Uma história da tradução
PublishNews, Redação, 1º/12/2021
Publicado pela Editora Unesp, livro mergulha nas complexidades por trás da ideia de que uma boa tradução se define por sua fluência, transparência e ausência de peculiaridades linguísticas ou estilísticas do idioma original

A definição do que seja uma boa tradução chega a ser quase um lugar comum: equivaleria a um texto fluente, transparente, livre de peculiaridades linguísticas ou estilísticas a tal ponto que reflita a personalidade, ou a intenção, ou o sentido-chave da obra correspondente na qual se baseia. Em suma: quando ele chega a fazer com que o leitor se esqueça por alguns momentos de que está lendo uma tradução.
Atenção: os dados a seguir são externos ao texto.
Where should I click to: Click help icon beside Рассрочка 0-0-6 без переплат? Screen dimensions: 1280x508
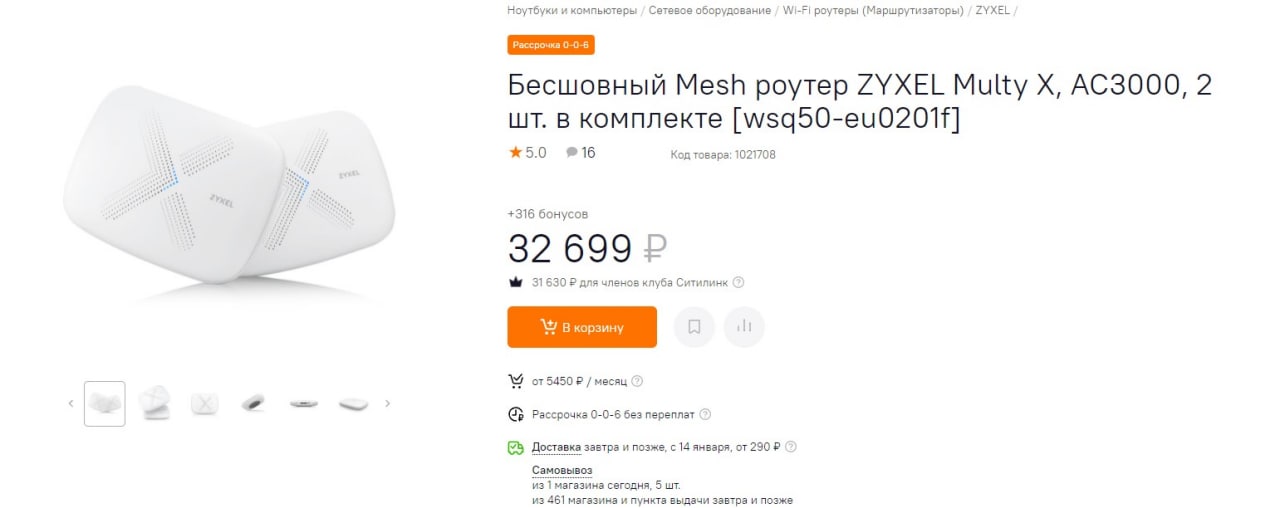705,414
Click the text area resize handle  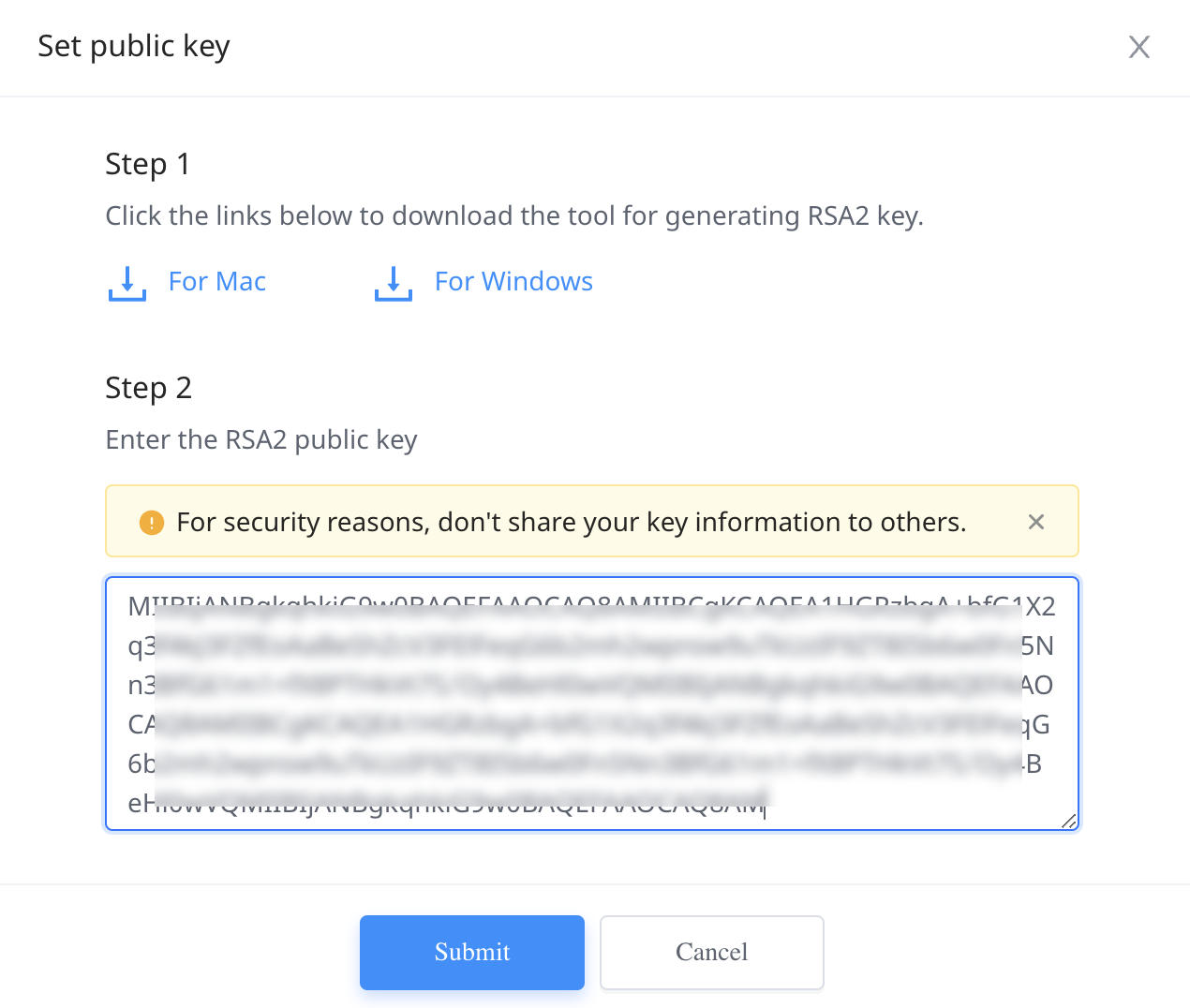click(1069, 822)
É na investigação dessa imagem aparentemente plácida, mas marcada por dificuldades e complexidades de diversas ordens, que Lawrence Venuti se detém na obra A invisibilidade do tradutor (Editora Unesp, 704 pp, R$ 159 - Trad.: Valeria Biondo, Laureano Pellegrin, Lucinéia Marcelino Villela e Marileide Dias Esqueda), desenhando um panorama do mundo das traduções, do século XVII ao presente. “Meu projeto é traçar a origem da situação em que todo tradutor para língua inglesa trabalha hoje, embora de uma perspectiva oposta, com o objetivo explícito de localizar alternativas, de mudar tal situação”, explica o autor.